Leigh's claim that chronic pain and the effects of narcotic pain medication prevent him from obtaining employment was an important part of his claim for PTD benefits. We express no opinion whether substantial evidence would support a finding that chronic pain and the effects of narcotic pain medication do not render Leigh permanently and totally disabled. But the board touched on evidence of chronic pain and narcotic pain medication in relatively summary fashion. And it did not squarely address Leigh's contention that, in light of physical limitations, his chronic pain and the required pain medication rendered him incapable of regular employment or retraining. The board may have thought that this contention was necessarily resolved by its conclusion that Leigh was not "psychiatrically precluded from work." But in our view that conclusion does not dispose of his claim that pain and pain medication prevented him from being employed. We therefore vacate the superior court's appellate decision that affirmed the board's denial of PTD benefits, and remand for further proceedings. On remand the board must resolve Leigh's contentions about the effect of his ongoing pain and his pain medication on his employability.
Leigh argues that Seekins Ford did not rebut the presumption of compensability arising from his showing of "alternative" grounds for odd-lot PTD entitlement. He therefore concludes that he is entitled to a remand for an award of benefits. We do not regard these theories as stand-alone grounds for conferring PTD benefits on Leigh. These theories necessarily require assessment of what Dr. Ritland regarded as "subjective" considerations. We think the board had to decide whether the evidence supported these "subjective" considerations.
2. Seekins Ford did not present substantial evidence that work within Leigh's abilities was regularly and continuously available in the relevant labor markets described in AS 23.30.180(a).
Leigh also argues that Seekins Ford's evidence of regular and continuously available work in the area is not "substantial" because the employer did not conduct a labor market survey in accordance with AS 23.30.180(a). That statute provides that "[i]n making [the PTD] determination the market for the employee's services shall be (1) area of residence; (2) area of last employment; (3) the state of residence; and (4) the State of Alaska."
As a preliminary matter, we note that Leigh's brief does not document the preservation of this issue before the board and the superior court. An unsupported statement at oral argument that the issue had been preserved would not satisfy the controlling rule. See Alaska R.App. P. 212(c)(8)(B) ("Appellant's brief shall indicate the pages of the record where each point on appeal was raised in the trial court. If the point on appeal was not raised in the trial court, the brief shall explain why the point is raised for the first time on appeal."). Because we do not ordinarily consider arguments raised for the first time on appeal, Crittell v. Bingo, 83 P.3d 532, 536 n. 19 (Alaska 2004), it is important that an appellant explain exactly how and where each issue on appeal was preserved in proceedings below. Fortunately for appellant, appellee's counsel candidly stated at oral argument that the appellant had preserved the issue below. We therefore consider the merits of this argument.

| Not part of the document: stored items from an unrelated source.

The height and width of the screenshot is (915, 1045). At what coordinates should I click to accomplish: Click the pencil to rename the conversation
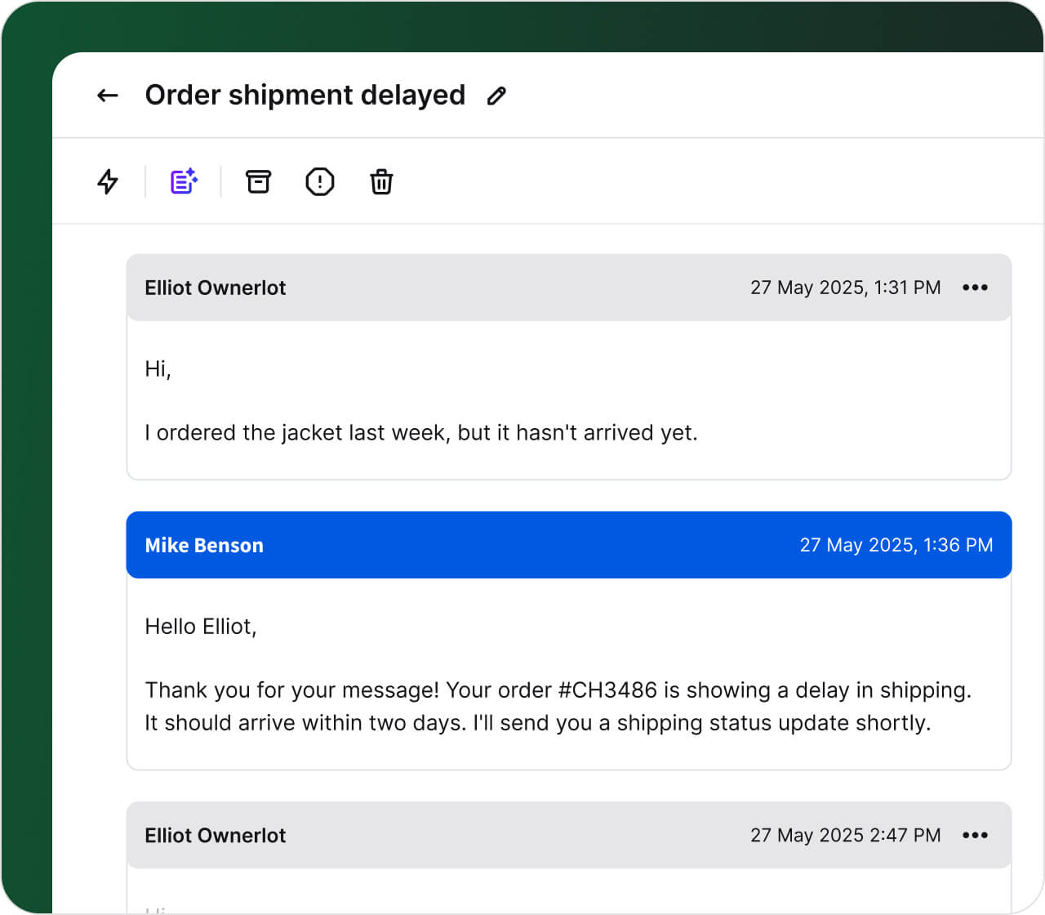[496, 96]
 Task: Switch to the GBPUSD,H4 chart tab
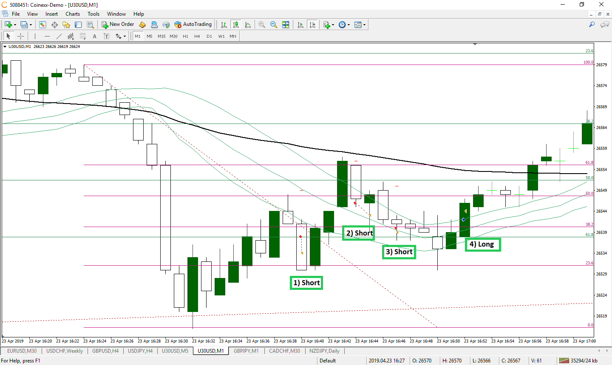pos(105,351)
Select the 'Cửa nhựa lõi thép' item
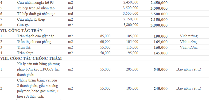Image resolution: width=209 pixels, height=100 pixels. [31, 19]
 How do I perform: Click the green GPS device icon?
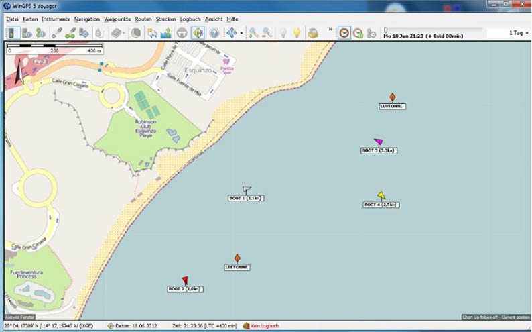click(11, 33)
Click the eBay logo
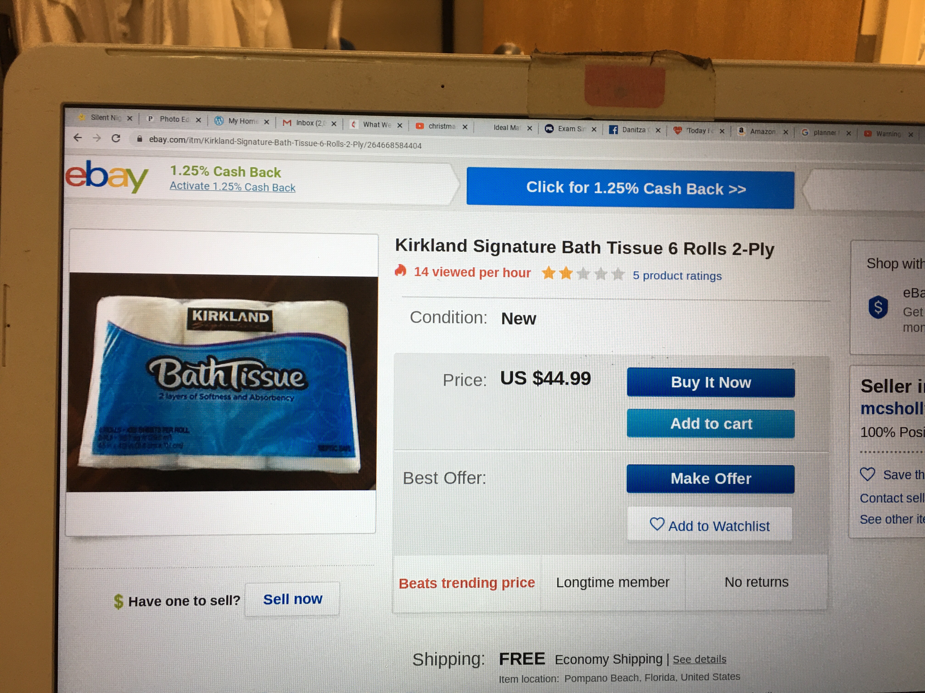This screenshot has height=693, width=925. coord(106,177)
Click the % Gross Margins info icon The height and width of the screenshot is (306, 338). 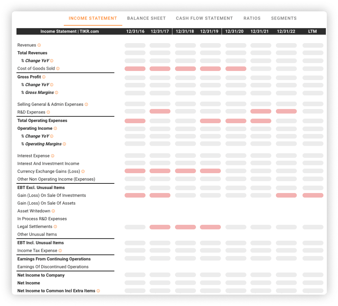(56, 92)
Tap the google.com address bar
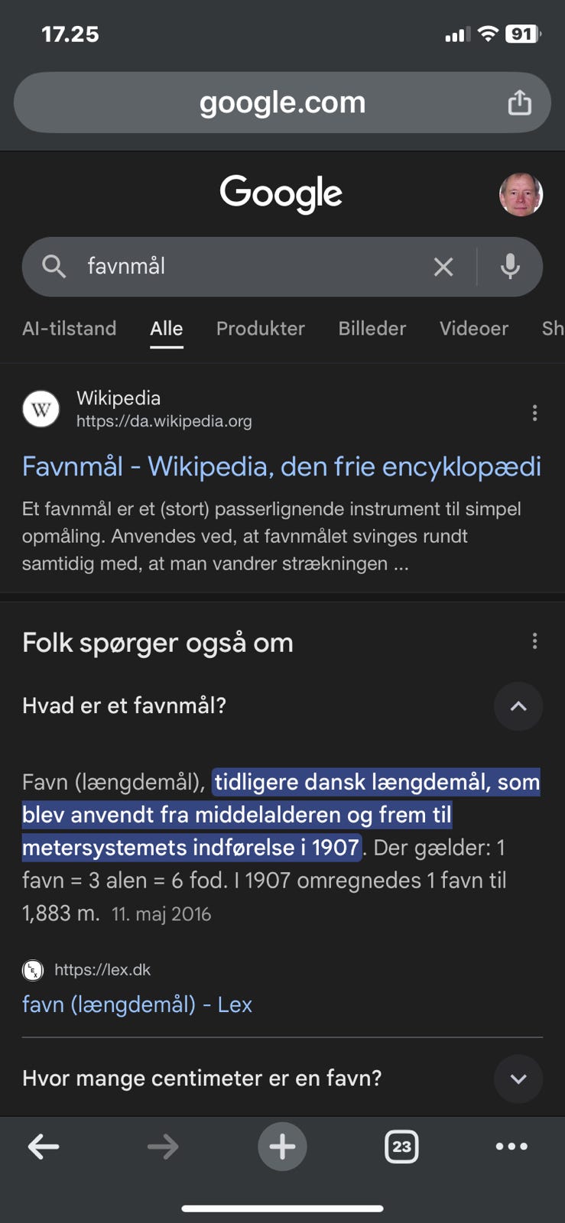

We interpret statutes "so that no part will be inoperative or superfluous, void, or insignificant." The list of relevant labor markets in AS 23.30.180(a) would be superfluous if evidence from the national labor market were sufficient to demonstrate that regular employment was continuously available. We have held that the requirement that the employer provide evidence of regular and continuously available work in the statutorily defined market has been satisfied by surveys of specific and relevant markets. This implies that evidence about the specific market is required. Moreover, as a general proposition, we note that conditions affecting employment markets in Alaska are sufficiently different from conditions affecting employment markets in other parts of the country that evidence specific to Alaska is normally required when Alaska is a relevant labor market under AS 23.30.180(a).
See City of St. Mary's v. St. Mary's Native Corp., 9 P.3d 1002, 1008 (Alaska 2000) (internal quotation marks omitted) (interpreting state statute regulating municipal taxation).
See Carlson v. Doyon Universal-Ogden Servs., 995 P.2d 224, 229 (Alaska 2000) (evidence of Anchorage labor market survey); Summerville v. Denali Ctr., 811 P.2d 1047, 1051 (Alaska 1991) (evidence of Anchorage labor market survey).
In this case, Leigh relocated to Snowflake, Arizona. The Snowflake area and the state of Arizona are therefore relevant labor markets under AS 23.30.180(a)(1) and (3). But because neither this court nor presumably the board has a great deal of knowledge about job markets in Snowflake or Arizona, we are unwilling to assume that they mirror national trends absent specific evidence to that effect. Evidence that suitable regular employment is continuously available elsewhere in the United States generally does not prove regular and continuously available employment in the labor markets specified by AS 23.30.180(a), absent evidence that the pertinent labor markets are similar to the national market.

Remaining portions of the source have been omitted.